You're So Venn

What drives you? // Finding intersections

A mentor once asked me a three word question that packed a punch: “What drives you?”

People don’t normally ask such direct questions. No one else has asked me that, before or since. It’s the kind of question that has presence; the kind that makes you lean forward a bit, as though waiting to hear what you, yourself, will say.

My reply to the question was . . . not great.

Because the question surprised me. I wasn’t prepared at all, and so my answer, delivered with some hand gestures that looked a bit like grasping, was just one word: “. . . more.” That’s all I said: “more.”

At the time, I was years into my tenure with a long-term employer and was looking for a path to what I could only describe, back then, as “bigger” work. In hindsight, I was making a mistake, looking for a kind of fulfillment that no job title or company alone can provide a path to. And I spent several years continuing to make that mistake, continuing to think small.
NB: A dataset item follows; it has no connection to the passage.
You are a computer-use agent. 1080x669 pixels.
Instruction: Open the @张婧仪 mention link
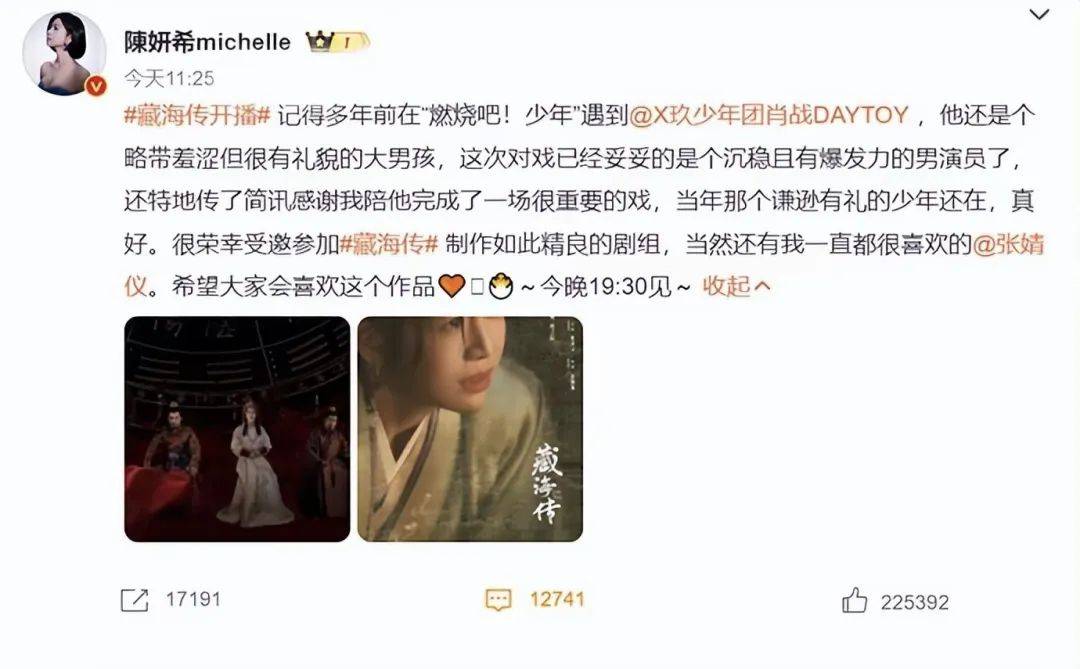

The question stayed with me, though.

It kept me thinking. What did drive me? And then one day someone else, offering advice and her own experience, shared with me a Venn diagram idea that made it make sense. It was like ingredients mixing. Like continents, inching closer.

She told me to picture a Venn diagram: one circle was what I was good at, another was what brought me satisfaction, and the third was what the organization needed. The goal, of course, was to find the area where they met.

As an aside, this is similar to the Japanese concept of Ikigai, minus a circle—the visualizations of Ikigai have four circles in overlap. And while I love the visual elegance of four circles, it’s easier to remember the three shared with me first.

Have you ever joked about what you want to be when you grow up? I certainly have (and still do!). And ever since hearing the Venn diagram advice I think the simple answer, for me, is that I just want to be in that sweet spot: at the intersection of talent, satisfaction, and usefulness.

Not just for a job or a career, but as a person, in my one lifetime.

That. That is what drives me. It’s not a script, not an elevator statement. Not something I have to work to remember. I want to work my way always toward the meaning and fulfillment that lives in the intersections.

Things live in each circle that will never overlap. For example, I enjoy baking but will never earn an income for it, and do it mostly for myself. And that’s okay—if everything’s in the sweet spot then nothing is. But the best things? They live in the intersections.

And so I’m working my way toward them. Learning about myself as I go, to get closer to the ever-shifting center of things.